# Saved entries:
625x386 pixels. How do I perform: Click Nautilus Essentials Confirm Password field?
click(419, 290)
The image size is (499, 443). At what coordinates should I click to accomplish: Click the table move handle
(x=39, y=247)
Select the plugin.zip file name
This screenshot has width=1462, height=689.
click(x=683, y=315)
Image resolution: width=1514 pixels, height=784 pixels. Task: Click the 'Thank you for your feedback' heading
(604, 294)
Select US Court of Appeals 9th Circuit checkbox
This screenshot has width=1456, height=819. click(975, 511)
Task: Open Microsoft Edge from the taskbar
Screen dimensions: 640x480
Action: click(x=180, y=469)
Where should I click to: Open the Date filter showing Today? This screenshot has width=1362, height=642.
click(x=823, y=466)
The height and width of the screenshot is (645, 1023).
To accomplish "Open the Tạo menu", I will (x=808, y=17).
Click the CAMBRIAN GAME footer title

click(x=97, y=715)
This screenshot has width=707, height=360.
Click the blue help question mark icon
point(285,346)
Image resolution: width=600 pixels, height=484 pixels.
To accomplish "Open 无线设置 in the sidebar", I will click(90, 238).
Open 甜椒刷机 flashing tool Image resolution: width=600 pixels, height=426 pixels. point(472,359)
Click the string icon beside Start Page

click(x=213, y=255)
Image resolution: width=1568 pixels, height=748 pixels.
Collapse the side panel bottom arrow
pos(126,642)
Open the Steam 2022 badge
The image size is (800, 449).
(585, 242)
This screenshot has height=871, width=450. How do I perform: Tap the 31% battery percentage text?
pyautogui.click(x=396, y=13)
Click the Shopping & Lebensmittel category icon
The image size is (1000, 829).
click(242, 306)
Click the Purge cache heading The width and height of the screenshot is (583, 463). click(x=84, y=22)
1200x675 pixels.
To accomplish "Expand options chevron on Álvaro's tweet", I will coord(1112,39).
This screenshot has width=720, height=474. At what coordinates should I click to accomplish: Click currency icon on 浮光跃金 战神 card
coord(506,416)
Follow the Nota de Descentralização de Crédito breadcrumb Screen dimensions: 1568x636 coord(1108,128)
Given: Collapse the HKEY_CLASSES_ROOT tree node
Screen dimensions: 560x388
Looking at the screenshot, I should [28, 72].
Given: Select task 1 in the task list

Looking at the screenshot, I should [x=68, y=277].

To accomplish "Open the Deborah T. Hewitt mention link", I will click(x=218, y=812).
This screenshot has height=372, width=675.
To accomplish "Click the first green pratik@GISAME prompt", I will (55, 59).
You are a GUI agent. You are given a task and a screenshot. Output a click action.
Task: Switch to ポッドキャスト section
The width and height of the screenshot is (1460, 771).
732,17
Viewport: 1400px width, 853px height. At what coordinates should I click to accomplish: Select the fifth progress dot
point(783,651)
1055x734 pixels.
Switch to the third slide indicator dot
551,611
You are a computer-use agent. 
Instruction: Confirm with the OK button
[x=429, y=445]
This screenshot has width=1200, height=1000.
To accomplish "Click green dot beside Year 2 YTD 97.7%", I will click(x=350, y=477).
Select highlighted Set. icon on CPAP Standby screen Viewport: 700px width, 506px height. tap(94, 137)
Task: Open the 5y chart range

# YOUR OBJECTIVE:
Print every record above exactly as it appears.

# ANSWER SPACE:
625x386 pixels. How do I perform: Click Nautilus Essentials Confirm Password field?
click(419, 290)
The image size is (499, 443). At what coordinates should I click to accomplish: Click the table move handle
(x=39, y=247)
Select the plugin.zip file name
This screenshot has width=1462, height=689.
click(x=683, y=315)
Image resolution: width=1514 pixels, height=784 pixels. Task: Click the 'Thank you for your feedback' heading
(604, 294)
Select US Court of Appeals 9th Circuit checkbox
This screenshot has width=1456, height=819. click(975, 511)
Task: Open Microsoft Edge from the taskbar
Screen dimensions: 640x480
Action: click(x=180, y=469)
Where should I click to: Open the Date filter showing Today? This screenshot has width=1362, height=642.
click(x=823, y=466)
The height and width of the screenshot is (645, 1023).
To accomplish "Open the Tạo menu", I will (x=808, y=17).
Click the CAMBRIAN GAME footer title

click(x=97, y=715)
This screenshot has width=707, height=360.
Click the blue help question mark icon
point(285,346)
Image resolution: width=600 pixels, height=484 pixels.
To accomplish "Open 无线设置 in the sidebar", I will click(90, 238).
Open 甜椒刷机 flashing tool Image resolution: width=600 pixels, height=426 pixels. point(472,359)
Click the string icon beside Start Page

click(x=213, y=255)
Image resolution: width=1568 pixels, height=748 pixels.
Collapse the side panel bottom arrow
pos(126,642)
Open the Steam 2022 badge
The image size is (800, 449).
(585, 242)
This screenshot has height=871, width=450. How do I perform: Tap the 31% battery percentage text?
pyautogui.click(x=396, y=13)
Click the Shopping & Lebensmittel category icon
The image size is (1000, 829).
click(242, 306)
Click the Purge cache heading The width and height of the screenshot is (583, 463). click(x=84, y=22)
1200x675 pixels.
To accomplish "Expand options chevron on Álvaro's tweet", I will coord(1112,39).
This screenshot has width=720, height=474. At what coordinates should I click to accomplish: Click currency icon on 浮光跃金 战神 card
coord(506,416)
Follow the Nota de Descentralização de Crédito breadcrumb Screen dimensions: 1568x636 coord(1108,128)
Given: Collapse the HKEY_CLASSES_ROOT tree node
Screen dimensions: 560x388
Looking at the screenshot, I should [28, 72].
Given: Select task 1 in the task list

Looking at the screenshot, I should [x=68, y=277].

To accomplish "Open the Deborah T. Hewitt mention link", I will click(x=218, y=812).
This screenshot has height=372, width=675.
To accomplish "Click the first green pratik@GISAME prompt", I will (55, 59).
You are a GUI agent. You are given a task and a screenshot. Output a click action.
Task: Switch to ポッドキャスト section
The width and height of the screenshot is (1460, 771).
732,17
Viewport: 1400px width, 853px height. At what coordinates should I click to accomplish: Select the fifth progress dot
point(783,651)
1055x734 pixels.
Switch to the third slide indicator dot
551,611
You are a computer-use agent. 
Instruction: Confirm with the OK button
[x=429, y=445]
This screenshot has width=1200, height=1000.
To accomplish "Click green dot beside Year 2 YTD 97.7%", I will click(x=350, y=477).
Select highlighted Set. icon on CPAP Standby screen Viewport: 700px width, 506px height. tap(94, 137)
Task: Open the 5y chart range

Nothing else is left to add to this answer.